- Problem: Of the entries below, restate word for word only the section that runs from the line with "The height and width of the screenshot is (1002, 1782)." to the line with "Screen dimensions: 1000x762", counting both ends.

- Supplied records:
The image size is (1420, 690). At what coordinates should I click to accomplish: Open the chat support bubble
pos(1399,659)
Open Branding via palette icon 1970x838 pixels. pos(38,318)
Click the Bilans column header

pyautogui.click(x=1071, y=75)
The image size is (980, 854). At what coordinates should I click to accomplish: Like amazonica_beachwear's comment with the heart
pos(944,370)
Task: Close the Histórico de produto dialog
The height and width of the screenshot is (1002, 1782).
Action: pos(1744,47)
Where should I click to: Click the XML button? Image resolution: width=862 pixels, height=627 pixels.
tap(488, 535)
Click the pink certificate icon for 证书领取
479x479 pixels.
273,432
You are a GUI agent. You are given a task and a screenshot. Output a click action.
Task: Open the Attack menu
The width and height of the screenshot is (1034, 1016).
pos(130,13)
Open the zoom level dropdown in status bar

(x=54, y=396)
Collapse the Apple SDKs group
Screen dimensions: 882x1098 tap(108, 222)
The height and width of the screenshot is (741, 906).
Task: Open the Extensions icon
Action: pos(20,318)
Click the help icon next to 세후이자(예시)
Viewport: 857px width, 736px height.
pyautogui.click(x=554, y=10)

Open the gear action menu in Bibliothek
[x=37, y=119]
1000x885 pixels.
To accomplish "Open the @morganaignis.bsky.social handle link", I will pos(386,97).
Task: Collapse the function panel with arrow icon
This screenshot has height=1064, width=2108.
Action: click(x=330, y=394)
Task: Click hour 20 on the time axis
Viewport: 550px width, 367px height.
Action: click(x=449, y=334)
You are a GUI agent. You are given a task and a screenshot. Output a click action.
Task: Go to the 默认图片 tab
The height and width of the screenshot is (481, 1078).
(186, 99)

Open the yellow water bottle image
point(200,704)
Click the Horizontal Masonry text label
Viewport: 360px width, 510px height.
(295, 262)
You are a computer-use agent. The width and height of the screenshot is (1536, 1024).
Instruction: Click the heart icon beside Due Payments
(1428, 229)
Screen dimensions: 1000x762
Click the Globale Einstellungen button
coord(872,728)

- Task answer:
The height and width of the screenshot is (1002, 1782).
Action: pos(1744,47)
Where should I click to: Click the XML button? Image resolution: width=862 pixels, height=627 pixels.
tap(488, 535)
Click the pink certificate icon for 证书领取
479x479 pixels.
273,432
You are a GUI agent. You are given a task and a screenshot. Output a click action.
Task: Open the Attack menu
The width and height of the screenshot is (1034, 1016).
pos(130,13)
Open the zoom level dropdown in status bar

(x=54, y=396)
Collapse the Apple SDKs group
Screen dimensions: 882x1098 tap(108, 222)
The height and width of the screenshot is (741, 906).
Task: Open the Extensions icon
Action: pos(20,318)
Click the help icon next to 세후이자(예시)
Viewport: 857px width, 736px height.
pyautogui.click(x=554, y=10)

Open the gear action menu in Bibliothek
[x=37, y=119]
1000x885 pixels.
To accomplish "Open the @morganaignis.bsky.social handle link", I will pos(386,97).
Task: Collapse the function panel with arrow icon
This screenshot has height=1064, width=2108.
Action: click(x=330, y=394)
Task: Click hour 20 on the time axis
Viewport: 550px width, 367px height.
Action: click(x=449, y=334)
You are a GUI agent. You are given a task and a screenshot. Output a click action.
Task: Go to the 默认图片 tab
The height and width of the screenshot is (481, 1078).
(186, 99)

Open the yellow water bottle image
point(200,704)
Click the Horizontal Masonry text label
Viewport: 360px width, 510px height.
(295, 262)
You are a computer-use agent. The width and height of the screenshot is (1536, 1024).
Instruction: Click the heart icon beside Due Payments
(1428, 229)
Screen dimensions: 1000x762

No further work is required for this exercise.